- Exercise brief -
What lines below hold the string "width"? Copy them all.

Collected data
==*==
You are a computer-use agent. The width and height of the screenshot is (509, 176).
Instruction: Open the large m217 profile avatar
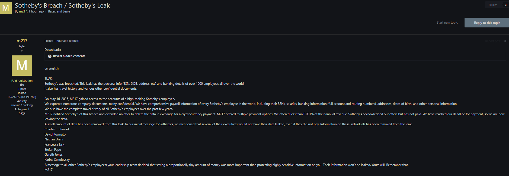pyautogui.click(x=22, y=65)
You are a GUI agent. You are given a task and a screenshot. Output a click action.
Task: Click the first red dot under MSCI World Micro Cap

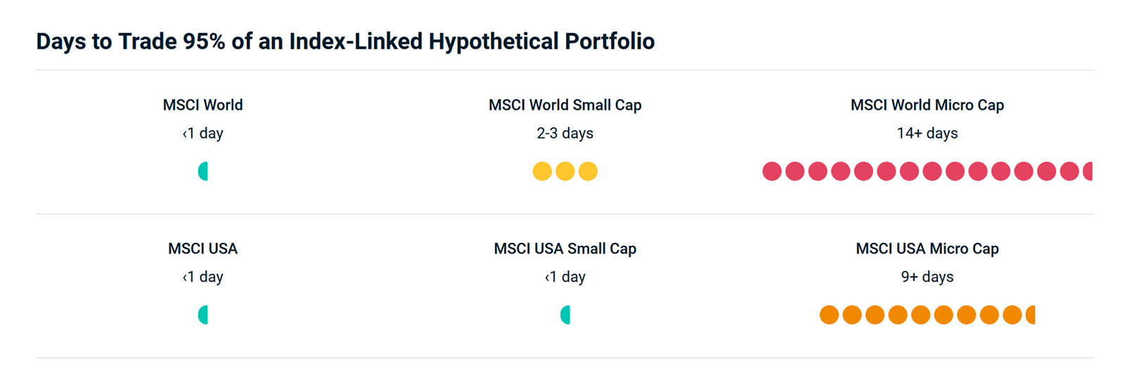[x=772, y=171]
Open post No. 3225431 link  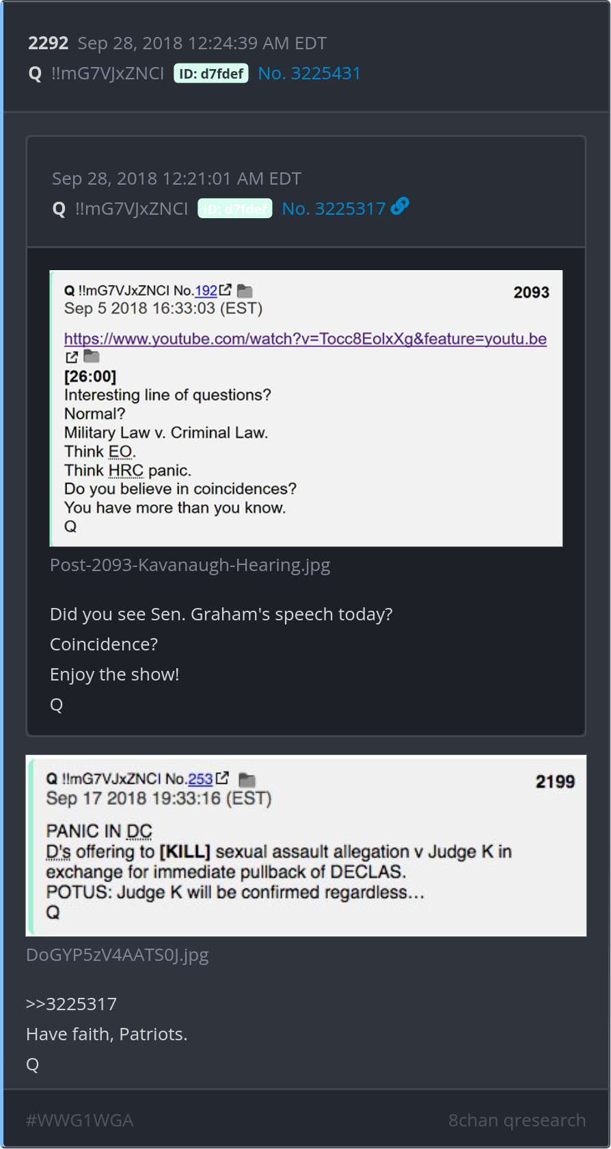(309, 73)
==*==
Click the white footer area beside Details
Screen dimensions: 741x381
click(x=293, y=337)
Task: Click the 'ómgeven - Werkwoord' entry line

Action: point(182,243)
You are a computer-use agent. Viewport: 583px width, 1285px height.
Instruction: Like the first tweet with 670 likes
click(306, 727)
==*==
- Response box -
You are a computer-use agent. The width and height of the screenshot is (509, 176).
You are a computer-use agent. Viewport: 583px width, 1285px height.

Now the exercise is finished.